Tribune

Pourquoi la RTBF met ses journalistes en danger ?

Pourquoi la RTBF met ses journalistes en danger ?

On a appris ce lundi que le journaliste Eric Boever avait subi une agression qui avait entrainé une courte hospitalisation, lors de la manifestation de ce dimanche 19.

Cet acte de violence hautement condamnable nous rappelle que les journalistes porteurs d’une mission d’information demeurent des cibles.

40 journalistes ont été tués en 2021 et 369 sont emprisonnés dans le monde (Source : RSF Reporters sans Frontières). Des reporters présents dans des régions sujettes à des troubles comme au Moyen Orient ont régulièrement été pris en otage, parfois torturés, parfois tués pour le seul motif de leur nationalité ; souvent des citoyens français, anglais ou américains.

Les groupes terroristes justifient l’injustifiable par le désaccord qu’ils ont avec la politique étrangère des pays concernés en s’en prenant à leurs ressortissants, de préférence des journalistes. L’enlèvement d’un journaliste offre généralement à leur action une caisse de résonnance plus importante que s’il s’agit d’un citoyen lambda. Le cynisme n’a pas de limite.

Depuis, le début de la crise Covid en mars 2020, la RTBF a délaissé sa mission d’information pour laquelle nous payons des impôts, pour endosser celle de la propagande des pouvoirs publics et de leurs experts. Aucune place n’est donnée à d’autres points de vue sur les antennes de la RTBF qu’ils soient médicaux, juridiques, pédagogiques, … Tout qui ne s’inscrit pas dans la doxa gouvernementale sera tantôt taxé d’antivax, de complotiste, d’incivique … par les journalistes de la RTBF.

Or, le but de ces manifestations est précisément de dénoncer une gestion pitoyable de la crise, une intolérable atteinte aux libertés et surtout le droit d’avoir un autre point de vue que les pouvoirs publics en ouvrant la discussion. Ce débat-là est refusé par les politiques et confisqué par les medias comme la RTBF.

De plus, les manifestations sont systématiquement dénigrées et dévalorisées par la RTBF : on va jusqu’à diviser le chiffre de participants par 10, on interviewe des personnes peu représentatives des citoyens présents.

Et surtout, on va insister sur la violence et instrumentaliser l’action d’un petit nombre. La police et les pouvoirs publics l’ont bien compris en laissant le champs libre aux casseurs ou en les provoquant pour déstabiliser une manifestation pacifique. Moult reportages (pas de la RTBF !), notamment lors des actions La Boum, au bois de la Cambre ont démontré que l’objectif de la Police de Bruxelles n’était pas le maintien de l’ordre mais bien l’incitation aux troubles.

La légitime opposition démocratique que représente une manifestation pacifique est diabolisée.
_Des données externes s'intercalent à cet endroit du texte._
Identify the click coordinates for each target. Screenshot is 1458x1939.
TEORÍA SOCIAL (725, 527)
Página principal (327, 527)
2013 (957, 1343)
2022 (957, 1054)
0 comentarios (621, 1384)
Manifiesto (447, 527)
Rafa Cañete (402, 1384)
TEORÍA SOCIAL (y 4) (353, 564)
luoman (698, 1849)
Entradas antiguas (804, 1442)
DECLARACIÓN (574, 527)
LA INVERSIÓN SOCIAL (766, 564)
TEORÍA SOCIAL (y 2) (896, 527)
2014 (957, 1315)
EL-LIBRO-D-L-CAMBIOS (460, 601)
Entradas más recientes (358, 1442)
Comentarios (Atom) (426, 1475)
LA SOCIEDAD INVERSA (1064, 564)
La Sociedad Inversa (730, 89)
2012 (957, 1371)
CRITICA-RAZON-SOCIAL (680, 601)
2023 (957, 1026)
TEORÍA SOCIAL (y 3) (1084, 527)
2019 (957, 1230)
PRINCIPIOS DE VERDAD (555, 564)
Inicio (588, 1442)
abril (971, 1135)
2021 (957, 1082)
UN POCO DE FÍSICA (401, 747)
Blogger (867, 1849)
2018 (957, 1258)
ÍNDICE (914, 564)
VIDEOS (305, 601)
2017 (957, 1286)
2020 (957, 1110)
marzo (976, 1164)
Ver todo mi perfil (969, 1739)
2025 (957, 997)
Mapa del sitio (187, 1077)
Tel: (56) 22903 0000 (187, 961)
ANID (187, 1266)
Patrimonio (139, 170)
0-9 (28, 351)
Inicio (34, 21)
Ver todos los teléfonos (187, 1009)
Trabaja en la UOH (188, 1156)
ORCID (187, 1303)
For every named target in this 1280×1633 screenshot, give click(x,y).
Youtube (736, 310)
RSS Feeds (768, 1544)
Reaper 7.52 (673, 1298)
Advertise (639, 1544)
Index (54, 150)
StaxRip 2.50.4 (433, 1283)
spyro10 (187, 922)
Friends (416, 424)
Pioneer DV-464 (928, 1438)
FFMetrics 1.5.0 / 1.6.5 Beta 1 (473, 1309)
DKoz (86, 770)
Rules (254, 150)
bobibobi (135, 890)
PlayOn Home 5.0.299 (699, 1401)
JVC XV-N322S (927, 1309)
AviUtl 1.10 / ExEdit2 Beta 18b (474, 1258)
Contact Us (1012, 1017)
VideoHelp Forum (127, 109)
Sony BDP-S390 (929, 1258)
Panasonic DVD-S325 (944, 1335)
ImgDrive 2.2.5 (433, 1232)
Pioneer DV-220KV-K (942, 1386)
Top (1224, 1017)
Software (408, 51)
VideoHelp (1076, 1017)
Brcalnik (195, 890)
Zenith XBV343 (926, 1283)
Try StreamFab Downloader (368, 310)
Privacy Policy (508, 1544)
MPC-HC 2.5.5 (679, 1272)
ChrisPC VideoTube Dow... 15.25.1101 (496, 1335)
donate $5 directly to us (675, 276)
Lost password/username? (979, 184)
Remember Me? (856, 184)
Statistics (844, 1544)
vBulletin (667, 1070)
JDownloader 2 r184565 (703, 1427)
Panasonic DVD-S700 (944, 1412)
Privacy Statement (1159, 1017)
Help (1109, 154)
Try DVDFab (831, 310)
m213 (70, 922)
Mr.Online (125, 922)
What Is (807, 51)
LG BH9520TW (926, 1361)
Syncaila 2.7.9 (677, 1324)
Ses participants sont au mieux des voyous au pire des terroristes. Et, on mettra de préférence tout le monde dans le même sac. En ces termes parlent toutes les dictatures : du Chili de Pinochet à la Turquie d’Erdogan.

Par son message de base mais aussi par la manière dont la RTBF rend compte de cette opposition démocratique, elle ne peut que provoquer l’ire du plus pacifique des manifestants.

Les complices de propagande des apparatchiks du boulevard Reyers que sont RTL, Le Soir et La Libre sont tout de suite montés sur les barricades pour dénoncer à grands cris l’agression du journaliste Eric Boever. L’indignation étant à géométrie variable, ils sont moins zélés à dénoncer les violences policières à l’égard de citoyens de moindre notoriété.

Cette crise Covid a profondément et durablement abîmé la société belge. L’Etat a généré une violence inouïe en stigmatisant et en culpabilisant ses citoyens, en les discriminant, en les poussant à la délation.

Les citoyens belges peuvent désormais goûter à toutes les infectes recettes d’un pouvoir totalitaire. Dans un tel climat : violence, il y a ; violence, il y aura.

En retrouvant le chemin de l’information indépendante et du pluralisme, en prenant ses distances avec un pouvoir sans boussole, la RTBF retrouverait sa légitimité de 4ième et contre-pouvoir. Elle contribuerait aussi à l’apaisement général et redonnerait de la dignité à ses journalistes.

Sans cela, nous pouvons craindre d’autres violences à l’égard des journalistes.

Par Philippe Davister


Les opinions exprimées dans cet article n’engagent que la responsabilité de l’auteur et ne représentent pas nécessairement celle de BAM!